With the 10 year treasury at 1.5%, CD rates are at 30 year low yields. The current 5 year CD rate in Connecticut is now around 1% which is actually a bit lower than the 3 year CD rates being offered. Bankrate.com is the best place to find all local CD rates available.
With rates this low, it is wise to look at alternatives and here I will talk about 2 of them which are Fixed annuities and Market linked CD’s.
Market linked CD’s: (Also called brokerage CD’s) are easy to understand. They are CD’s which provide a return based on the performance of a bucket of stocks. If the stocks are even or show some gain for the year, you get a stated return such as 6% (Where offers are currently). If the bucket of stocks is down for the year, 0% is credited to the account. The account can never have a negative return for the year and with current CD rates at 1% yields, the market linked CD is likely to outperform the traditional CD by a substantial margin.

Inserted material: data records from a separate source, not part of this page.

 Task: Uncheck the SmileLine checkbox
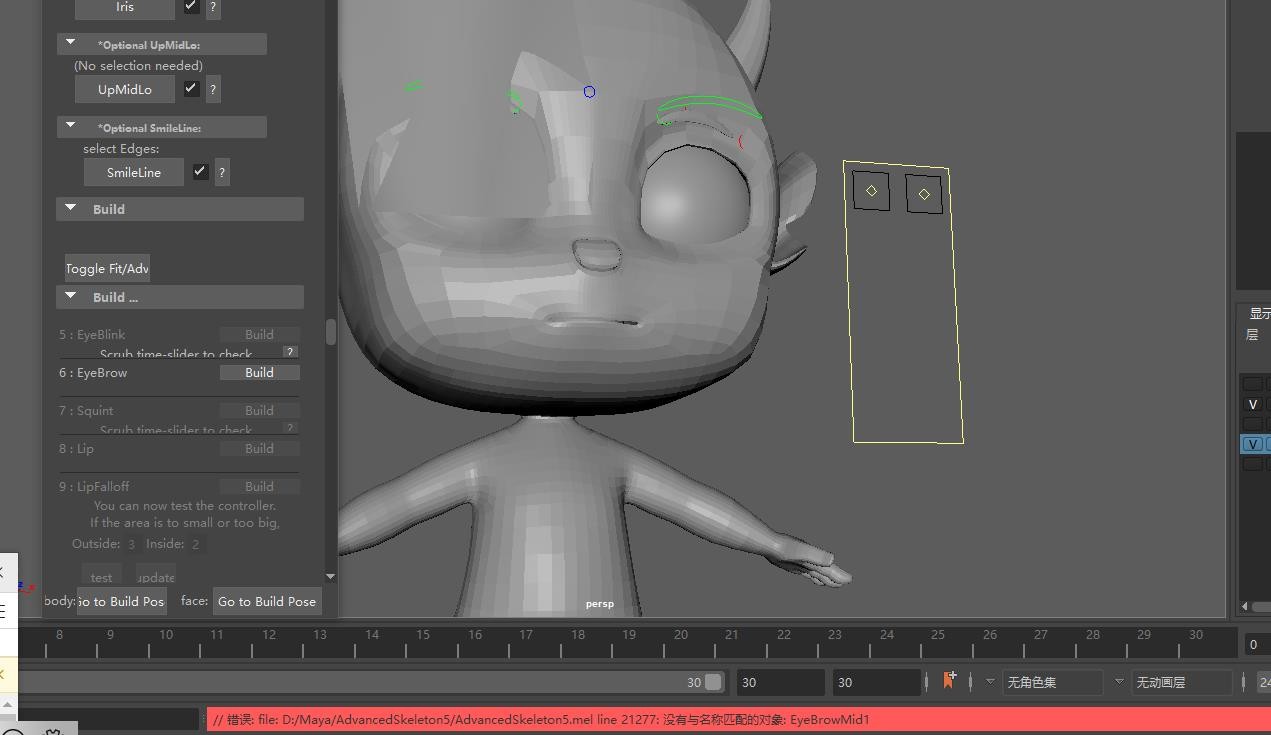point(200,171)
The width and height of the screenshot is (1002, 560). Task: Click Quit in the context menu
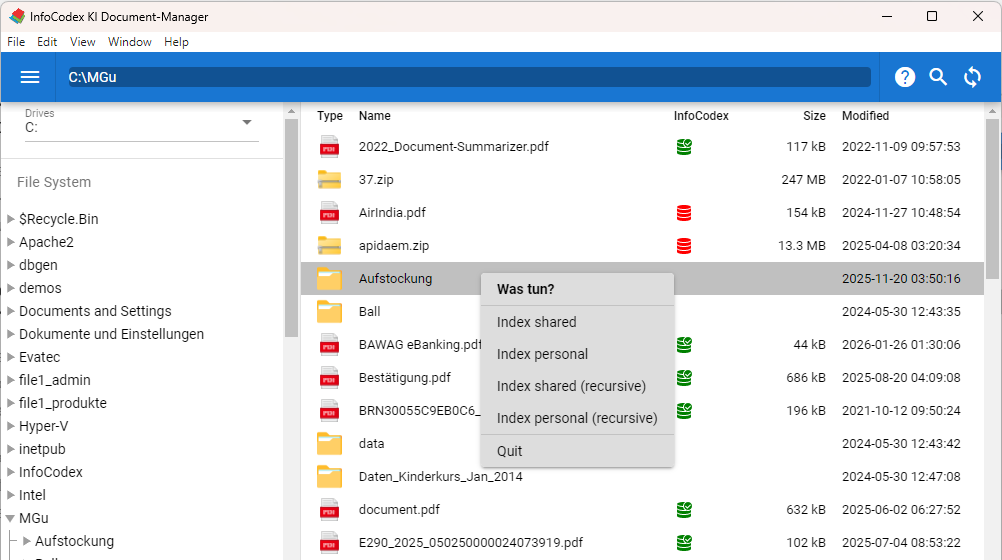pyautogui.click(x=510, y=451)
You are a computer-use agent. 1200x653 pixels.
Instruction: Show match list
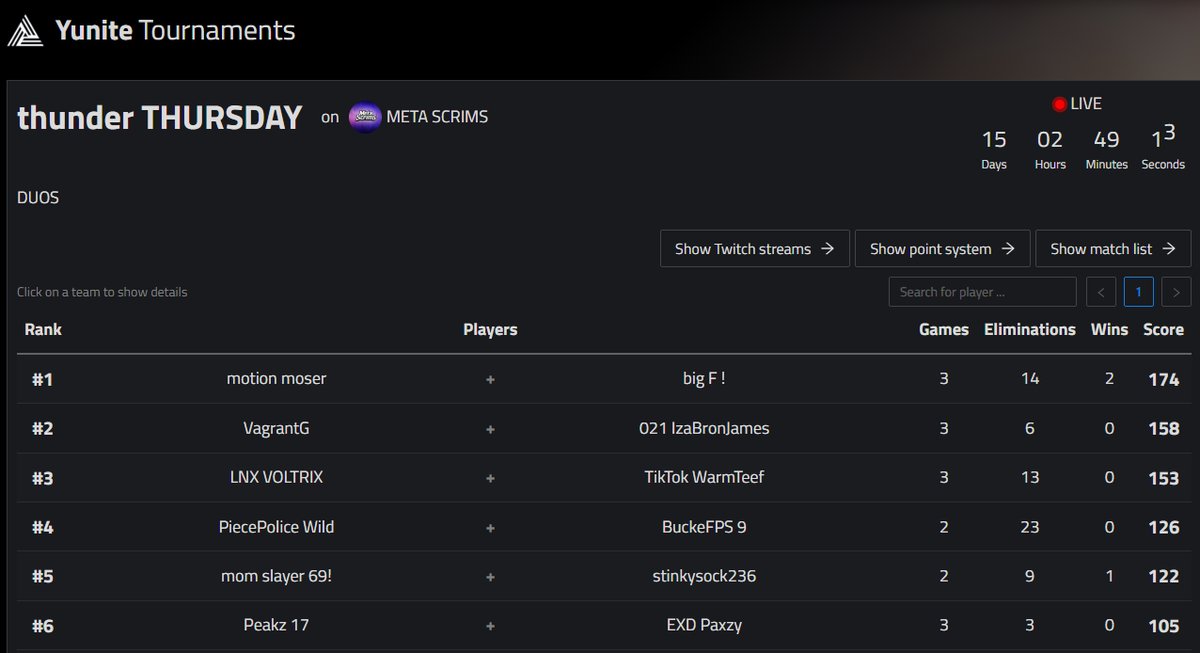tap(1113, 249)
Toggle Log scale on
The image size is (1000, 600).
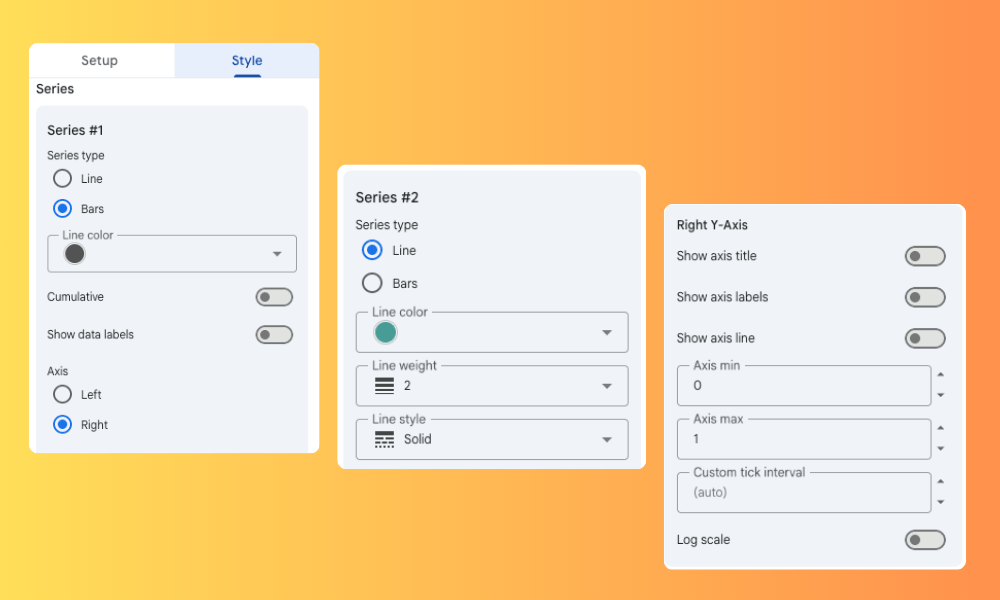[924, 540]
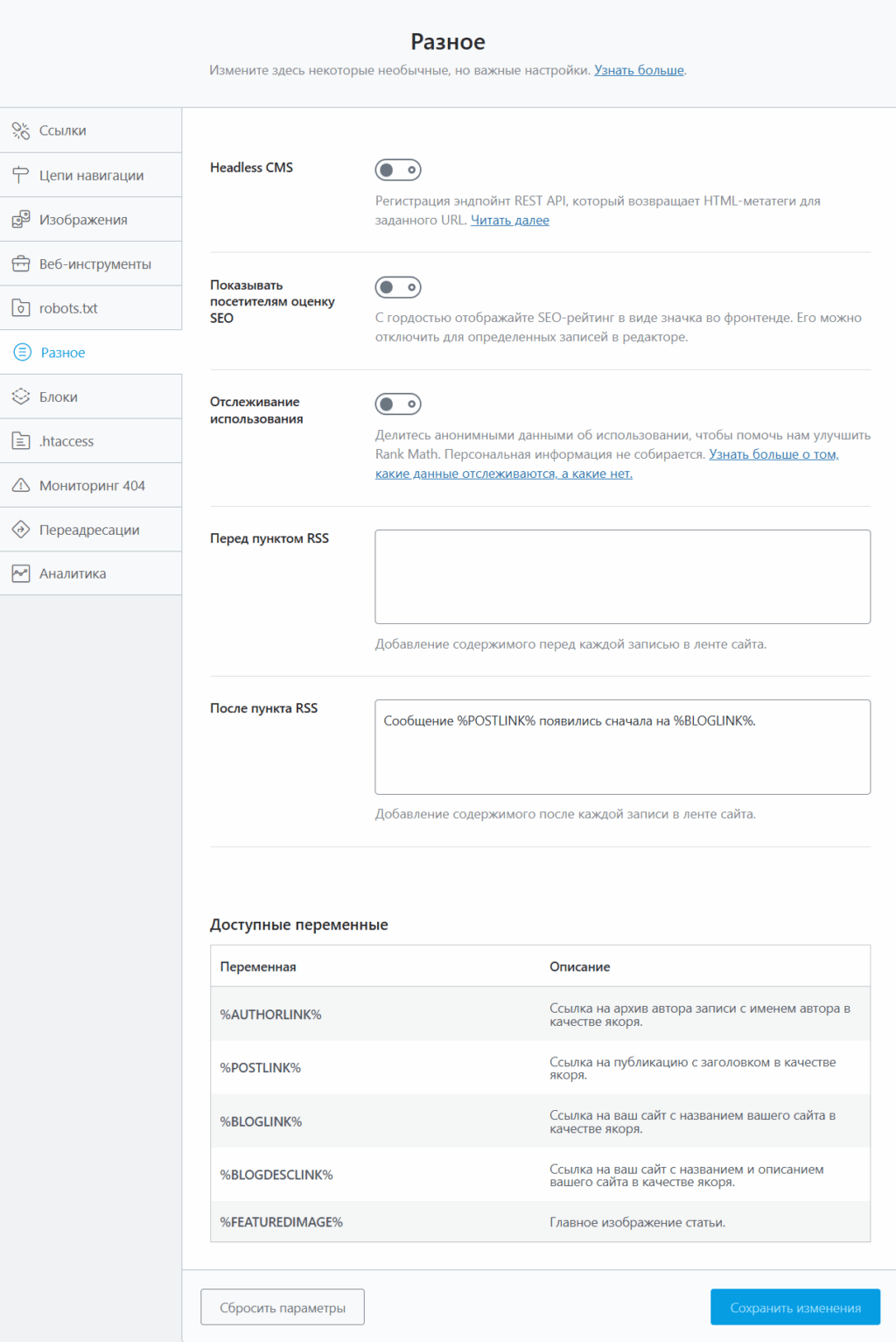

Fixed annuities: Fixed annuities work just like a CD. The money goes into the account for a stated amount of time such as 5 years. During that time the account is credited with a fixed interest rate. At the end of the term, the client is able to walk away with the money without any type of penalty. The big difference now is how much more a fixed annuity is paying vs. a CD. There are multiple fixed annuities offering 2% on a 3 year fixed contract and 3% on a 5 year contract. There are 10 year contracts available at 4% for those looking for a long term rate but 10 years is probably not a good thought given the current rate conditions.
There is more money being moved into fixed annuities than at any other time in history which is no surprise given the rate advantage. Still, people put money into CD’s at .5% to 1% with their local banks. The most logical reason they continue to accept such low rates is due to a lack of understanding about fixed annuities and how they work.